Redes sociales: lo viejo y lo nuevo

Se dice con frecuencia que las redes sociales sirven para difundir ideas perniciosas, como los diversos supremacismos, que estimulan la frivolidad y se prestan para la manipulación de ese ente amorfo que llamamos masa. También se puede argumentar todo lo contrario.

Foto: Sputnik

Exaltados, dados a discutir sin mayores protocolos, por estos días uno de los temas centrales entre familiares, vecinos y amigos es el largometraje The Social Dilemma, exhibido el lunes 5 de octubre con el título de El dilema de las redes, en el espacio “Solo la verdad”, de Cubavisión.

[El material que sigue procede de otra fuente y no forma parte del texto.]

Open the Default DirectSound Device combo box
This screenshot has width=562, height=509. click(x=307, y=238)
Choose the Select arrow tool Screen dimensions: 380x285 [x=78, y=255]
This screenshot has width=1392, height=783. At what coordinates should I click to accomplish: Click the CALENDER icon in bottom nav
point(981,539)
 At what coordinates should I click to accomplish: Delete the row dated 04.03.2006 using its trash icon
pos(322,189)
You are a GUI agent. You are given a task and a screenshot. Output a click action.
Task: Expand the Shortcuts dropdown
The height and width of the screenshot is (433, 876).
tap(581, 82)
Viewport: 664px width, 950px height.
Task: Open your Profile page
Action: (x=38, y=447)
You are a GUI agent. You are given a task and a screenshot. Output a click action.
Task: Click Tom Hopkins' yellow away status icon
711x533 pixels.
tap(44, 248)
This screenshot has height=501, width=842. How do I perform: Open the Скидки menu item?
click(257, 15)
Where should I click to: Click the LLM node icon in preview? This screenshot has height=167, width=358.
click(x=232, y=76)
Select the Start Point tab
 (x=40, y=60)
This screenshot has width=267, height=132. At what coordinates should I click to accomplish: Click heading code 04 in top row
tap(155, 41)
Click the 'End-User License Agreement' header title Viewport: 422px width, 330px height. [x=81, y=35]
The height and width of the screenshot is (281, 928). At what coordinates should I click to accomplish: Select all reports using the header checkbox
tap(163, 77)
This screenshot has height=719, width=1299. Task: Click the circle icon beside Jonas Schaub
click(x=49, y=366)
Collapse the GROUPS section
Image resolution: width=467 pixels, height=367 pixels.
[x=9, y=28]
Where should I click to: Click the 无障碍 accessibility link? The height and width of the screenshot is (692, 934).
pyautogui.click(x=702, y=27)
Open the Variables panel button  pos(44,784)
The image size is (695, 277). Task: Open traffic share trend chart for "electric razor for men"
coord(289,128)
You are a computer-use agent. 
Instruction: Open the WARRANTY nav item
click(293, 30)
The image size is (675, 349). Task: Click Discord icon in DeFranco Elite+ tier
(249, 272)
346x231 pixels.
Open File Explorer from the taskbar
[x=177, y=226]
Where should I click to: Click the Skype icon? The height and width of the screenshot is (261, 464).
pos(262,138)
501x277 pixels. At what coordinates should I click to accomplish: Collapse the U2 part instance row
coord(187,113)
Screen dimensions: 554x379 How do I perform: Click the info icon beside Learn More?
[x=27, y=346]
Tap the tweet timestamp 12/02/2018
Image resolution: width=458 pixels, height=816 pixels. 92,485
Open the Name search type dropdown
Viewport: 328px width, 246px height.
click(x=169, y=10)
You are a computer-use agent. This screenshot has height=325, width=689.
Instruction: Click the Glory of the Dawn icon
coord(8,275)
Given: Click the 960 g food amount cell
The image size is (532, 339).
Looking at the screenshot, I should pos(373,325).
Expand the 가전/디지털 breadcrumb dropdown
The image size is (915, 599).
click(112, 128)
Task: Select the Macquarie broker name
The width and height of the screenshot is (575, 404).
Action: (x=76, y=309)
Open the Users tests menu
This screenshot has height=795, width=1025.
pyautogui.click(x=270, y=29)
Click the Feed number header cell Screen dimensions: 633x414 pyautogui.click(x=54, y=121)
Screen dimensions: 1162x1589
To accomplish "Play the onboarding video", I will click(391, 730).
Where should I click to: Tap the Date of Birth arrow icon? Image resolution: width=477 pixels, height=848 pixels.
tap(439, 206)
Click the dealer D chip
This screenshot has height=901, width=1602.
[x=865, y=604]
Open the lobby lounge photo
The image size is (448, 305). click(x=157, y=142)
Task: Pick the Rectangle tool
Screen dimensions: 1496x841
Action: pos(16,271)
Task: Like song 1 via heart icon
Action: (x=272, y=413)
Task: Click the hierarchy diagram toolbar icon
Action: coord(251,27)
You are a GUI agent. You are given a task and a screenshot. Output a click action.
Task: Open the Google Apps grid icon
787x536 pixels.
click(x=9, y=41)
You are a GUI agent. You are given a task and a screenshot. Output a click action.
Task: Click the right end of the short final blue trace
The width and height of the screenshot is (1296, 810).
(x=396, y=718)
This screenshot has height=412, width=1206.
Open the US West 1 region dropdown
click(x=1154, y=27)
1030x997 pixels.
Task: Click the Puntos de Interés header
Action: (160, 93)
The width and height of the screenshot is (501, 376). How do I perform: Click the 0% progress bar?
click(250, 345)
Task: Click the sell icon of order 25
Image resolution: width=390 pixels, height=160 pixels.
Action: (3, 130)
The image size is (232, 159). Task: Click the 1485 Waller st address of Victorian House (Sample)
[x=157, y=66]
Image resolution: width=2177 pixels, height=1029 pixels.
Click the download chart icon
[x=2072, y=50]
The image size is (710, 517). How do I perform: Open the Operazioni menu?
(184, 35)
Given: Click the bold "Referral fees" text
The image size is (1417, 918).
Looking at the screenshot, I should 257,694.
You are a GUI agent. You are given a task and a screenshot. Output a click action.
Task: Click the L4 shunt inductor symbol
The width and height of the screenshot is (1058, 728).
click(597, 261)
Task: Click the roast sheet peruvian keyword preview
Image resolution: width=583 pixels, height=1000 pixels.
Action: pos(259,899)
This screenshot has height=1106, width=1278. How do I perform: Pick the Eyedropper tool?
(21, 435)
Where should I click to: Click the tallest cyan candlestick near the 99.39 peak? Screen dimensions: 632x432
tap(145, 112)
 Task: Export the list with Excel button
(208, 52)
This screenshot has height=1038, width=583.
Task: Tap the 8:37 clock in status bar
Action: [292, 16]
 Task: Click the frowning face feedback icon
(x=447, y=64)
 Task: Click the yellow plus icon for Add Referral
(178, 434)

El docudrama de Jeff Orlowski, estrenado este mismo año en el Sundance Festival, tuvo su lanzamiento por Neflix el 9 de septiembre, y a las pocas semanas se encontraba dentro de El Paquete, que es como se le llama en Cuba a la plataforma ¿sumergida? de materiales audiovisuales, mayormente procedentes de Estados Unidos, que se actualiza cada semana para su comercialización en el mercado informal tolerado.

Sucintamente, TSD trata sobre la proliferación de redes sociales, y la progresiva conversión de los usuarios, por obra y gracia de la ingeniería de datos, en entes manipulables y “objeto de consumo”. En pocas palabras, los sofisticados algoritmos que rigen esas zonas de comunicación masiva pueden conformar perfiles exactos de cada uno de nosotros, y no solo en lo físico, sino también en lo sicológico, pues rastrean nuestras preferencias, nuestros horarios, nuestras relaciones, nuestros posicionamientos políticos y nuestras creencias religiosas, para imponer matrices de opinión y productos, y derivar la conducta de los individuos hacia aquellos planos que más convengan a los decisores mundiales, lo mismo de la industria alimentaria, de la moda que de la ideología. Entonces es fácil concluir que esos perfiles devienen oro molido (sic), mercancía que se vende al mejor postor.

Sin ir más lejos, el pasado año Facebook fue encontrada culpable de “mal uso” de los datos de 87 millones de usuarios, que “compartió” con la firma de consultoría política Cambridge Analytica, por lo que esa empresa se vio obligada a pagar 5 000 millones de dólares de penalidad.

Uno de los aspectos que más llamó la atención de mis contertulios es que los argumentos de mayor peso para la denuncia de estas prácticas atroces provienen de algunos personajes notables, participantes en la creación de la filosofía de redes: Tristan Harris, Aza Raskin y Justin Rosentein, entre otros. Su punto es que contribuyeron a crear un Frankestein que luego, bajo parámetros éticos, no pudieron controlar.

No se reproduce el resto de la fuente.